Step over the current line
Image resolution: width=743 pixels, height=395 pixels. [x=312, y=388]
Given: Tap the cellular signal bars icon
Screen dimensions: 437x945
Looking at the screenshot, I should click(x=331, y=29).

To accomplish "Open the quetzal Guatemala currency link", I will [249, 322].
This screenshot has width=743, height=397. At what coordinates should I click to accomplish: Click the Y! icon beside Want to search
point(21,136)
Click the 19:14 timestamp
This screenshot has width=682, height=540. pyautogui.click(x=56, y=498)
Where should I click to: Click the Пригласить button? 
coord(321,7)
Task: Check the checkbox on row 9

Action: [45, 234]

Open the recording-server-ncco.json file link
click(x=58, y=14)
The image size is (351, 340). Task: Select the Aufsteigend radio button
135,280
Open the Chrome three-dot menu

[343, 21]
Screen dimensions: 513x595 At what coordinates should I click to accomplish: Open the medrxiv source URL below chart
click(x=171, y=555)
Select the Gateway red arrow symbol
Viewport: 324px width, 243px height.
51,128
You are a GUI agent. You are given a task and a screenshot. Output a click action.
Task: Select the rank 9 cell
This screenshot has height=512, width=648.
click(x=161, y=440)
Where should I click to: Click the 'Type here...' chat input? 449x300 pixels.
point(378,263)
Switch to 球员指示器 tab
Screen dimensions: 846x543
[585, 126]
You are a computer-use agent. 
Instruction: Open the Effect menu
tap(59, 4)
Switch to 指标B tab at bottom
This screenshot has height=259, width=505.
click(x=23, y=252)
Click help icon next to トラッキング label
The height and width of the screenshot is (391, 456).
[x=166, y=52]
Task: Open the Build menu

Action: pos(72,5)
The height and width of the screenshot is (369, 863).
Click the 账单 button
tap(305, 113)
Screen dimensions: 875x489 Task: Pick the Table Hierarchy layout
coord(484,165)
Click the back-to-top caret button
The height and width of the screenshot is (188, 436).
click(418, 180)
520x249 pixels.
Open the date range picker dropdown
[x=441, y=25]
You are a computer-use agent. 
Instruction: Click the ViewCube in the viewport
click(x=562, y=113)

==*==

> **Assignment**: When you output the entries, keep every word exactly as it stands.

> **The completed task**:
Step over the current line
Image resolution: width=743 pixels, height=395 pixels. [x=312, y=388]
Given: Tap the cellular signal bars icon
Screen dimensions: 437x945
Looking at the screenshot, I should click(x=331, y=29).

To accomplish "Open the quetzal Guatemala currency link", I will [249, 322].
This screenshot has width=743, height=397. At what coordinates should I click to accomplish: Click the Y! icon beside Want to search
point(21,136)
Click the 19:14 timestamp
This screenshot has width=682, height=540. pyautogui.click(x=56, y=498)
Where should I click to: Click the Пригласить button? 
coord(321,7)
Task: Check the checkbox on row 9

Action: [45, 234]

Open the recording-server-ncco.json file link
click(x=58, y=14)
The image size is (351, 340). Task: Select the Aufsteigend radio button
135,280
Open the Chrome three-dot menu

[343, 21]
Screen dimensions: 513x595 At what coordinates should I click to accomplish: Open the medrxiv source URL below chart
click(x=171, y=555)
Select the Gateway red arrow symbol
Viewport: 324px width, 243px height.
51,128
You are a GUI agent. You are given a task and a screenshot. Output a click action.
Task: Select the rank 9 cell
This screenshot has height=512, width=648.
click(x=161, y=440)
Where should I click to: Click the 'Type here...' chat input? 449x300 pixels.
point(378,263)
Switch to 球员指示器 tab
Screen dimensions: 846x543
[585, 126]
You are a computer-use agent. 
Instruction: Open the Effect menu
tap(59, 4)
Switch to 指标B tab at bottom
This screenshot has height=259, width=505.
click(x=23, y=252)
Click help icon next to トラッキング label
The height and width of the screenshot is (391, 456).
[x=166, y=52]
Task: Open the Build menu

Action: pos(72,5)
The height and width of the screenshot is (369, 863).
Click the 账单 button
tap(305, 113)
Screen dimensions: 875x489 Task: Pick the Table Hierarchy layout
coord(484,165)
Click the back-to-top caret button
The height and width of the screenshot is (188, 436).
click(418, 180)
520x249 pixels.
Open the date range picker dropdown
[x=441, y=25]
You are a computer-use agent. 
Instruction: Click the ViewCube in the viewport
click(x=562, y=113)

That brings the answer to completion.